And because these two words were just now keenly in his mind he reached for the second paper just a foot or two away and found more sentences and words. A third paper contained an exact reproduction of the letter which Mrs. Tanner had given him purporting to come from Mrs. Brownleigh to Margaret. What could it possibly mean?

In great astonishment he pulled out the other letter and compared them. They were almost identical save for a word here and there crossed out and rewritten. He stood looking mutely at the papers and then up at the window, as though an explanation might somehow be wafted down to him, not knowing what to think, his mind filled with vague alarm.

Just at that moment the servant appeared.

"Mr. Rogers says would you mind coming down to the corral. Miss Rosa has a headache, and we're keeping the house still for her to sleep. That's her window up there--" And he indicated the rose-bowered window with the fluttering curtain.

Dazed and half suspicious of something, Gardley folded the two letters together and crushed them into his pocket, wondering what he ought to do about it. The thought of it troubled him so that he only half gave attention to the business in hand; but he gave his report and handed over certain documents. He was thinking that perhaps he ought to see Miss Rosa and find out what she knew of Margaret's going and ask how she came in possession of this other letter.

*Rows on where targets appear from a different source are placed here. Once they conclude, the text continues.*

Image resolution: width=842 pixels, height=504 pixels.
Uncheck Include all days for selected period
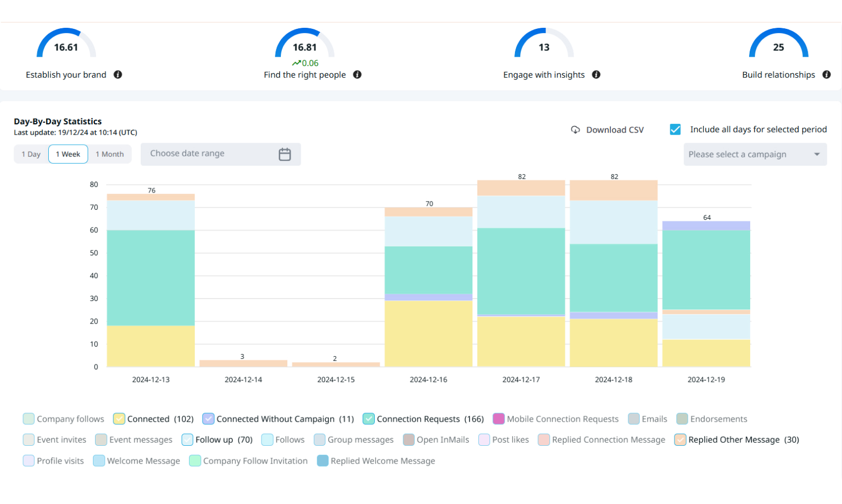(676, 130)
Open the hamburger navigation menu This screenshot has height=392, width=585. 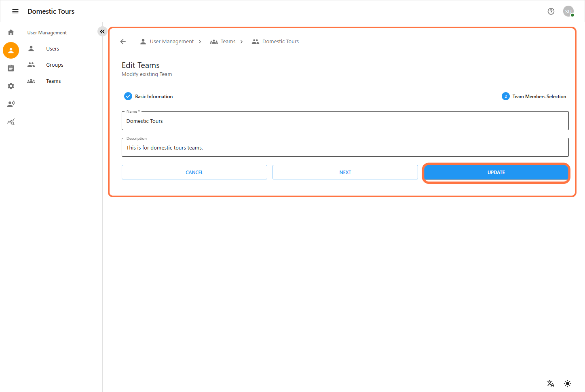click(x=15, y=11)
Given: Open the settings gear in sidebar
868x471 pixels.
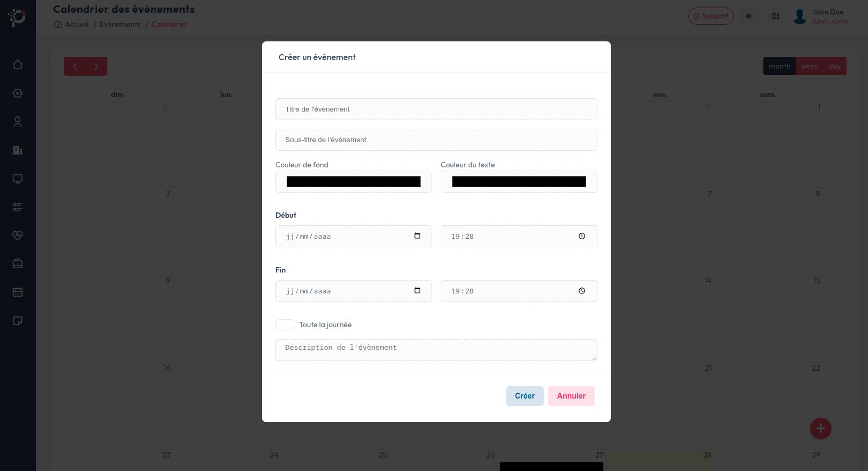Looking at the screenshot, I should [18, 93].
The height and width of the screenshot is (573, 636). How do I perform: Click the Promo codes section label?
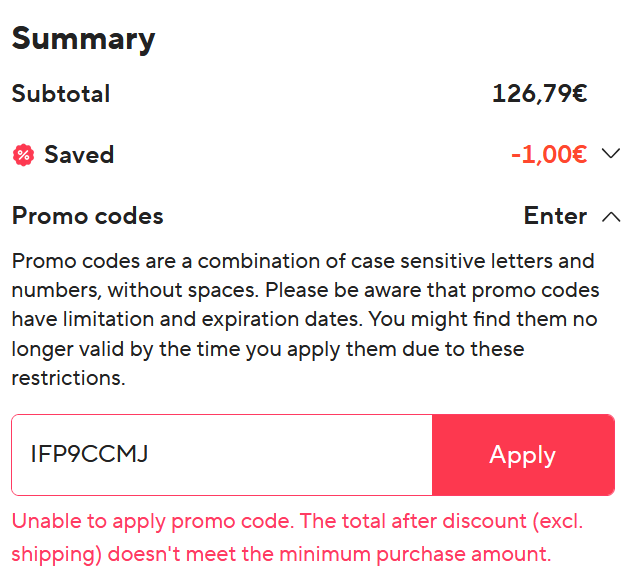87,216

"Now," said Rogers, as the matter was concluded, "I owe you some money. If you'll just step up to the house with me I'll give it to you. I'd like to settle matters up at once."

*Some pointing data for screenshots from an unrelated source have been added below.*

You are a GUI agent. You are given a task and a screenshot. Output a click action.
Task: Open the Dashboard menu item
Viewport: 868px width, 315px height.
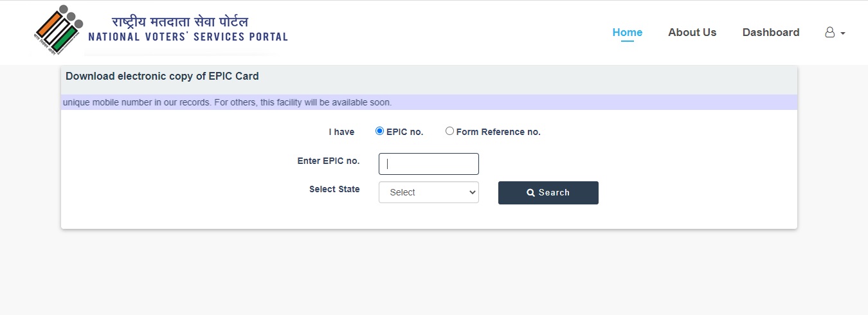tap(771, 32)
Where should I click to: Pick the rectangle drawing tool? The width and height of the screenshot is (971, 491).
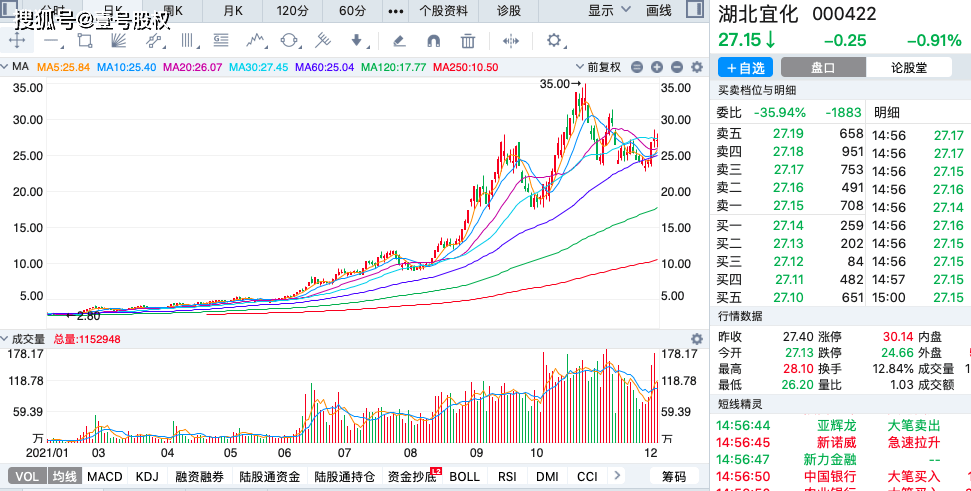tap(85, 41)
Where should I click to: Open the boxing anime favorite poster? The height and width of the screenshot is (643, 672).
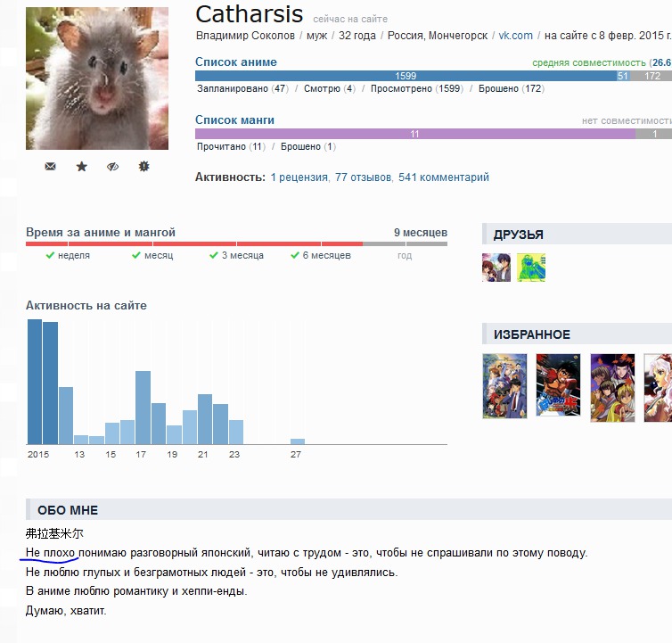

"Oh, let it go till I come again," said Gardley, impatient to be off. He wanted to get by himself and think out a solution of the two letters. He was more than uneasy about Margaret without being able to give any suitable explanation of why he should be. His main desire now was to ride to Ganado and find out if the missionaries had left home, which way they had gone, and whether they had met Margaret as planned.

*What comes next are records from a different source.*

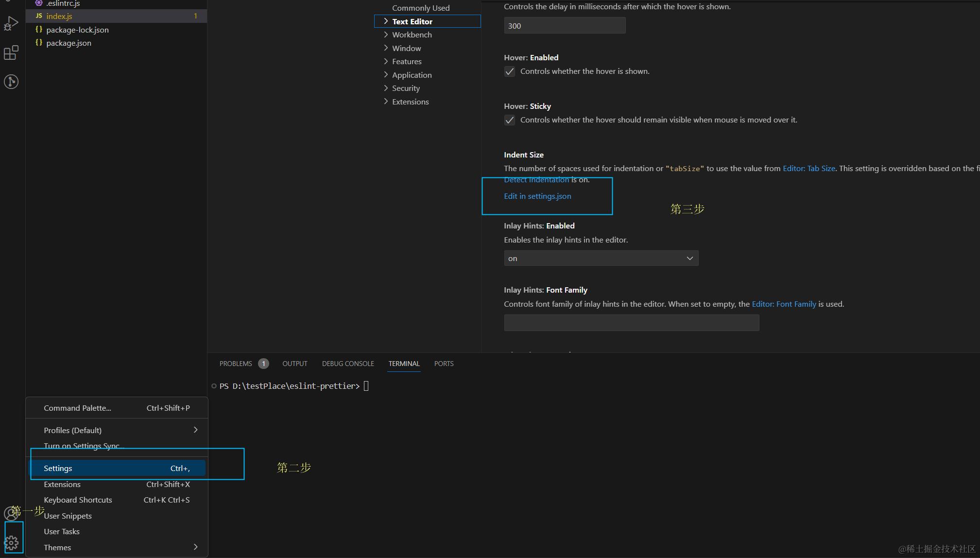
Task: Open the Git Graph source control icon
Action: click(11, 81)
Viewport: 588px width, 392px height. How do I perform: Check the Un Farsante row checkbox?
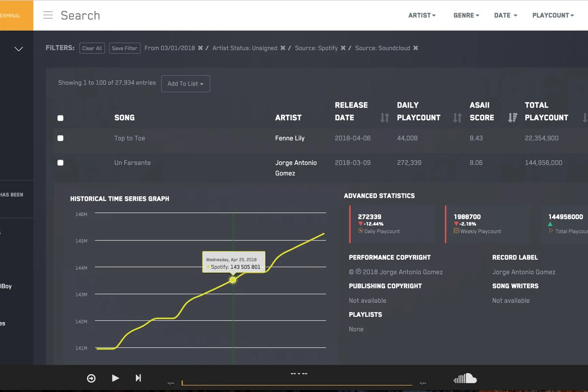tap(60, 163)
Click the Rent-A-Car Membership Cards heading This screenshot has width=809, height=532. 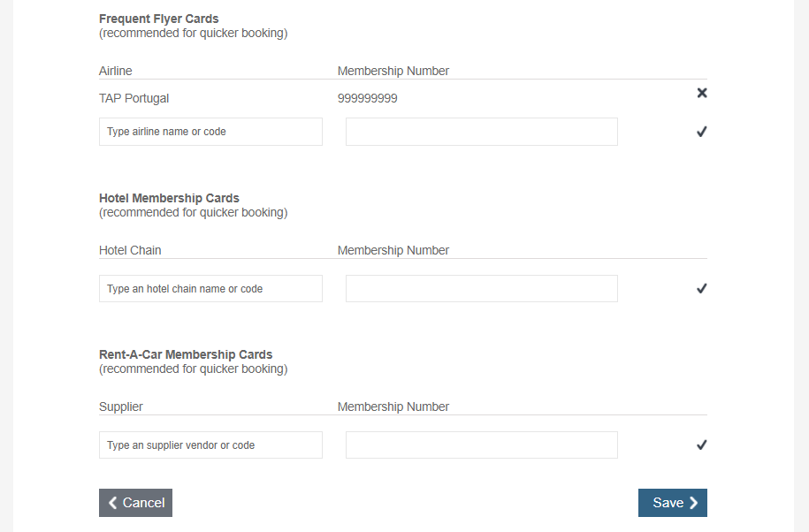tap(186, 354)
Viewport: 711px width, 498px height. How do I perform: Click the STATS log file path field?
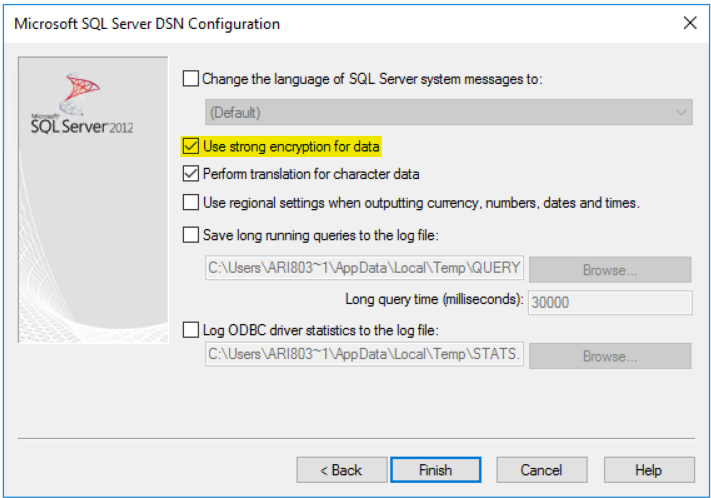(x=364, y=354)
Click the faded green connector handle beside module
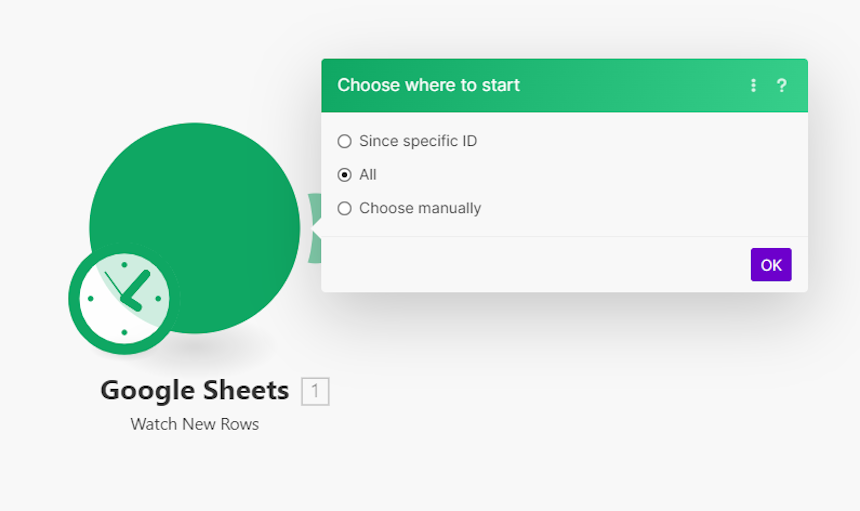This screenshot has height=511, width=860. pos(314,228)
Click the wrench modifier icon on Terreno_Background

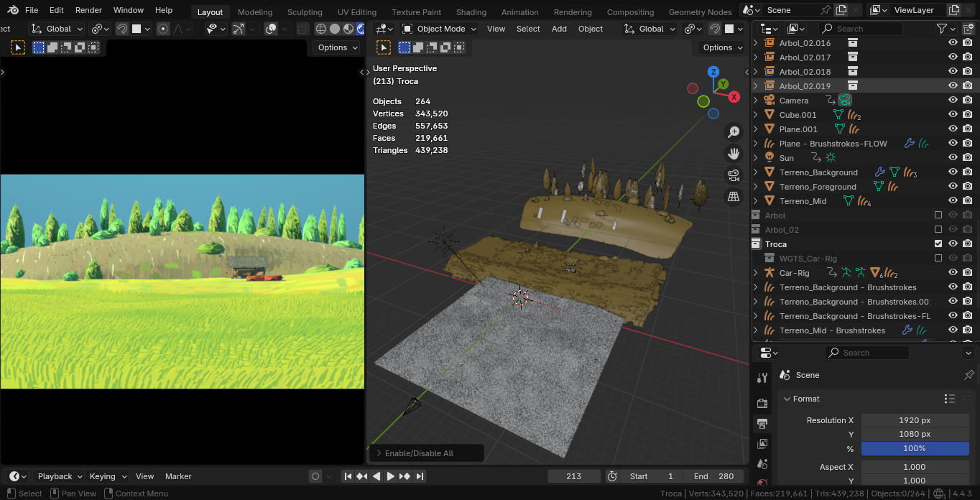click(x=879, y=172)
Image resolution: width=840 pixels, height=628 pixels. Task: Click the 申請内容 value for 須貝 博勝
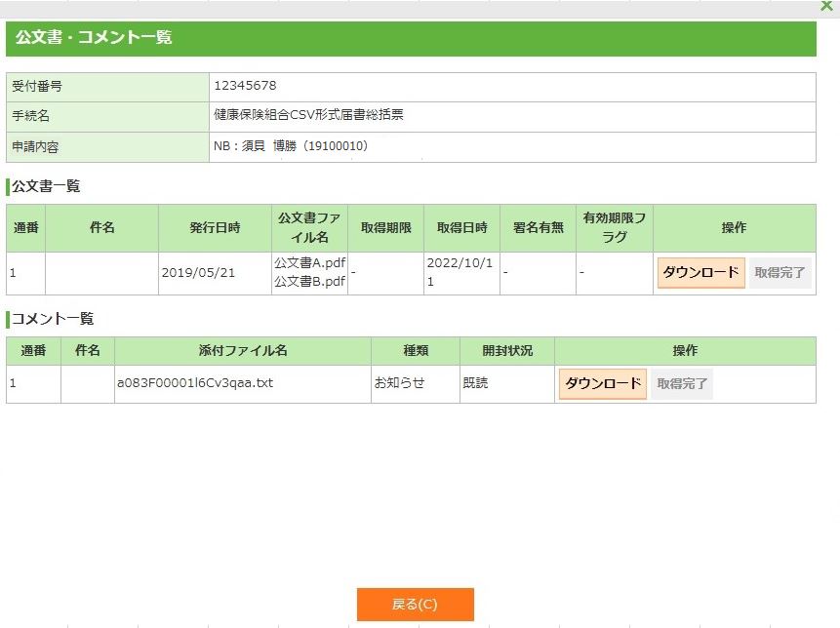[x=290, y=146]
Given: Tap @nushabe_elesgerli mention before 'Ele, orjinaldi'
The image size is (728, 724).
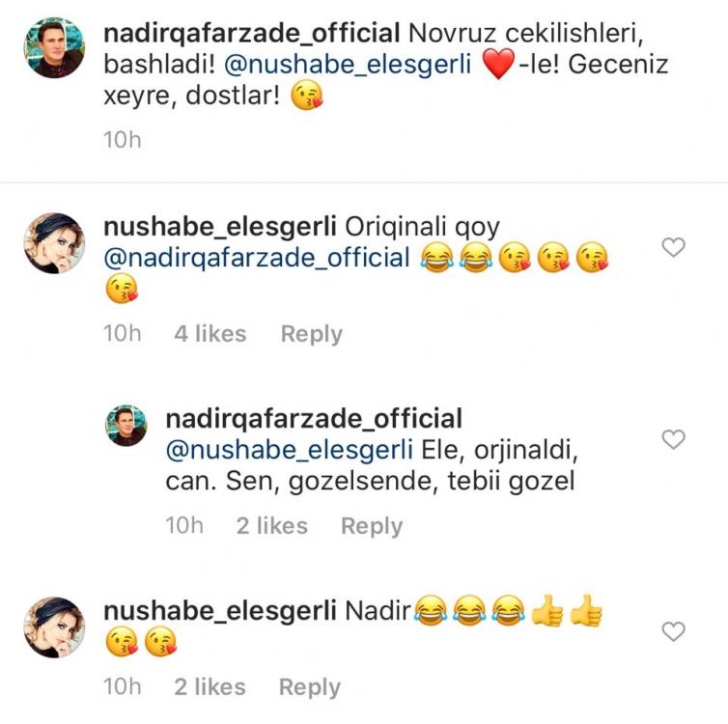Looking at the screenshot, I should click(290, 450).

"No, step right up to the house with me," insisted Rogers. "It won't take long, and I have the money in my safe."

Gardley saw that the quickest way was to please Rogers, and he did not wish to arouse any questions, because he supposed, of course, his alarm was mere foolishness. So they went together into Rogers's private office, where his desk and safe were the principal furniture, and where no servants ventured to come without orders.